Dans un verset, il est dit que tous les versets du Coran ont été rendus Muhkam : "كِتَابٌ أُحْكِمَتْ آيَاتُهُ ثُمَّ فُصِّلَتْ مِن لَّدُنْ حَكِيمٍ خَبِيرٍ" (Coran 11/1).

Dans un autre verset il est dit que tout le Coran est Mutashâbih : "اللَّهُ نَزَّلَ أَحْسَنَ الْحَدِيثِ كِتَابًا مُّتَشَابِهًا مَّثَانِيَ" (Coran 39/23).

Enfin, un troisième passage dit que dans le Coran, il y a des versets qui en constituent le fondement, eux sont Muhkam, alors que d'autres versets sont Mutashâbih :
"هُوَ الَّذِيَ أَنزَلَ عَلَيْكَ الْكِتَابَ مِنْهُ آيَاتٌ مُّحْكَمَاتٌ هُنَّ أُمُّ الْكِتَابِ وَأُخَرُ مُتَشَابِهَاتٌ فَأَمَّا الَّذِينَ في قُلُوبِهِمْ زَيْغٌ فَيَتَّبِعُونَ مَا تَشَابَهَ مِنْهُ ابْتِغَاء الْفِتْنَةِ وَابْتِغَاء تَأْوِيلِهِ وَمَا يَعْلَمُ تَأْوِيلَهُ إِلاَّ اللّهُ وَالرَّاسِخُونَ فِي الْعِلْمِ يَقُولُونَ آمَنَّا بِهِ كُلٌّ مِّنْ عِندِ رَبِّنَا وَمَا يَذَّكَّرُ إِلاَّ أُوْلُواْ الألْبَابِ {3/7} رَبَّنَا لاَ تُزِغْ قُلُوبَنَا بَعْدَ إِذْ هَدَيْتَنَا وَهَبْ لَنَا مِن لَّدُنكَ رَحْمَةً إِنَّكَ أَنتَ الْوَهَّابُ 3/8"
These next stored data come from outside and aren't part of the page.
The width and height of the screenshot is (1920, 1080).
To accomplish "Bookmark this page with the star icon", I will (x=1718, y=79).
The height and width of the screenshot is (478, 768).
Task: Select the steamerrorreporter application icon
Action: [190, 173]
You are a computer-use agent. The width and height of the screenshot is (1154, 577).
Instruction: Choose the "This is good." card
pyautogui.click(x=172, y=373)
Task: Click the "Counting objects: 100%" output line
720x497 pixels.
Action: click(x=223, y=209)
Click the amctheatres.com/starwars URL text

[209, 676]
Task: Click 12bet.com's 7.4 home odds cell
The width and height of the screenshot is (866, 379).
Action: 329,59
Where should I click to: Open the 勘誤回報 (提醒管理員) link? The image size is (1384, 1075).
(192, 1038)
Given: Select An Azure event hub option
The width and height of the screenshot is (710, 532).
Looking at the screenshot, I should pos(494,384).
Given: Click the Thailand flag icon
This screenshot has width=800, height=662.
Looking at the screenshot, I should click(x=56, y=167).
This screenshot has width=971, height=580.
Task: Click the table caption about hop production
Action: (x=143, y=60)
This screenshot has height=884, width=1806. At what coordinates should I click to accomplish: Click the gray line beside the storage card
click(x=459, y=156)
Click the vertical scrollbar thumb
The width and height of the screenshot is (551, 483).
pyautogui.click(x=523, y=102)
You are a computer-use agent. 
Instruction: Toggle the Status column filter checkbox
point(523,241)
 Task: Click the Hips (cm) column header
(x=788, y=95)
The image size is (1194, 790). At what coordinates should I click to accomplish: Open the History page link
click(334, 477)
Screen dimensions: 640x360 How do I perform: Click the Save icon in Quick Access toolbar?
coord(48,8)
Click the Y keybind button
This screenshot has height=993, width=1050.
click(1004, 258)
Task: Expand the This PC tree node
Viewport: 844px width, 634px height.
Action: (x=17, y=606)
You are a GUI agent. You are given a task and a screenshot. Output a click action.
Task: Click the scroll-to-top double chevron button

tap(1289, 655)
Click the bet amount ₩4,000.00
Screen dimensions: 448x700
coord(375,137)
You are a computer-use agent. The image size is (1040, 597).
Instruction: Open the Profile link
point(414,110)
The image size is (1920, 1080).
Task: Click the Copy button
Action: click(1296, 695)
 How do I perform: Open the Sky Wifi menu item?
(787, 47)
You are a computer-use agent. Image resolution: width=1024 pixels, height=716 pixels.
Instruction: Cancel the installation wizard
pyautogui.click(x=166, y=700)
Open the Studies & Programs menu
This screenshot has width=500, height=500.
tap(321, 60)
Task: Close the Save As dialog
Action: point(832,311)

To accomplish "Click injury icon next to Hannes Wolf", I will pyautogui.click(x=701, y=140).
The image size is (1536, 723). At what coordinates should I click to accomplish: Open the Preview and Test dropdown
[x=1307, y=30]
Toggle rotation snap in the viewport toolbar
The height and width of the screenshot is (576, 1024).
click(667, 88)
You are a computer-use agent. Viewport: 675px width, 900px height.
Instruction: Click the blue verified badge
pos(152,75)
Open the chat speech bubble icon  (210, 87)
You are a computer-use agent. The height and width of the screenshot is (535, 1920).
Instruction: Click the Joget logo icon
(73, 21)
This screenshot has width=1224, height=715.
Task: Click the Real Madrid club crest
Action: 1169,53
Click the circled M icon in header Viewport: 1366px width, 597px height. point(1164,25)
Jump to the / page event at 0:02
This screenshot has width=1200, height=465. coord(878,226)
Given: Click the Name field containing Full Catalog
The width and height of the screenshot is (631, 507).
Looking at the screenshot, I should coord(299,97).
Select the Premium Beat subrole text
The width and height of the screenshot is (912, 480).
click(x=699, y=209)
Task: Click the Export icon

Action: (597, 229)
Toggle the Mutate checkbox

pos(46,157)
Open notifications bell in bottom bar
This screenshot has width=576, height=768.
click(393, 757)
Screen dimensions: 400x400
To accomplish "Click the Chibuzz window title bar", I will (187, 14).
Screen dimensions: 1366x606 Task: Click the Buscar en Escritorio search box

"Il est Celui qui a fait descendre sur toi le Livre.
De ce dernier :
- certains versets sont univoques ("Muhkam"), ils sont le fondement du Livre ;
- et d'autres sont équivoques ("Mutashâbih").
Ceux dans le cœur de qui il y a une tortuosité, ils poursuivent ce qui en est équivoque, par recherche du trouble et par recherche de son Ta'wîl.
Alors que n'en connaît le Ta'wîl que Dieu, et les gens approfondis dans la connaissance disent : "Nous apportons foi en ceci. Tout vient de notre Pourvoyeur". Et ne se rappellent que ceux qui sont doués d'intelligence. "Notre Pourvoyeur, ne rends pas nos
cœurs tortueux après que Tu nous as guidés. Et accorde-nous de Ta part une miséricorde. Tu es Celui qui donne beaucoup""
(Coran 3/7-8)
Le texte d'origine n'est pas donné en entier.